What's your OTL tube amp experience and suggestion?


Are OTL amps in general much less reliable due to their nature, or due to the implementation quality, or both?

Perhaps this has been discussed a zillion times in the past.   Perhaps, however, makers have now improve on past experience?  So it could be worth re-visiting.

My past encounters with OTL tube amps are among the most negative: Wonderful (but never great) sound during the brief period that they work.  Otherwise, major fire hazard.  Overheating, red hot plates, sparks, consistently toasted fuses, burning smell, you name it.  My past OTL amps are like crying babies on an changing table - don't you ever walk away from an arm's distance.   The used market seem to reflect such as well --- way more 'as-is for parts' or 'totally refurbished' units than reliable 'used' units that rarely need service.

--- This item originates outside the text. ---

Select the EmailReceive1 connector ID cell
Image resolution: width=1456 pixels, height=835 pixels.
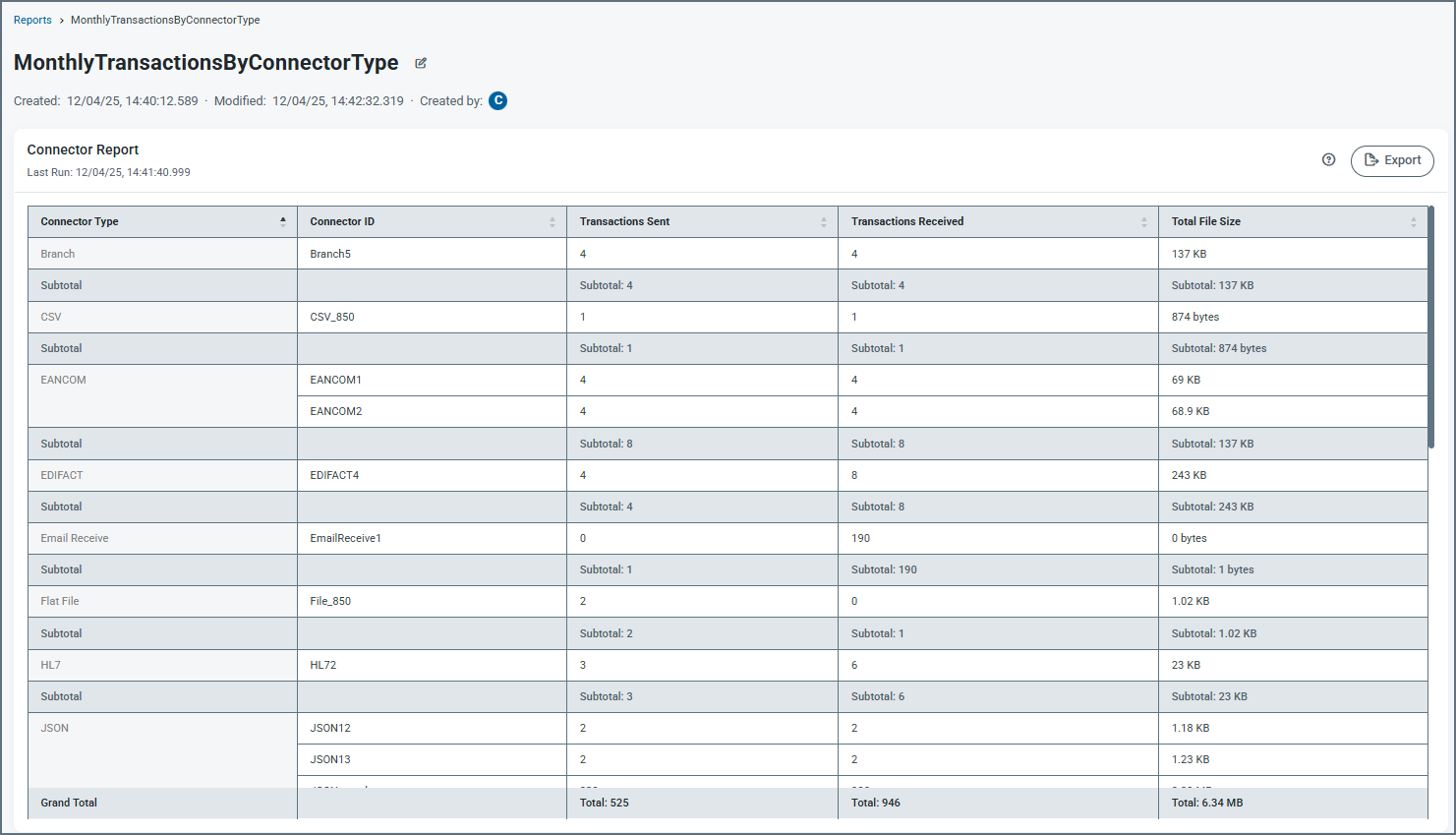tap(345, 538)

Beg your pardon if it's just my poor judgement that keep getting the lemons.   What's your experience, and tips to keep OTL amps up and running happily?


bsimpson
" What's your OTL tube amp experience"

Try not to get to close when you turn it on. 
The only OTL other than an Atma-Sphere I would own would be the Counterpoint SA-4, designed by Roger Modjeski of Music Reference. One advantage of the SA-4 is it's lower output impedance, providing more predictable frequency response (read John Atkinson's tube amp test results and his comments on the subject---a major tube-amp factor ignored by many owners).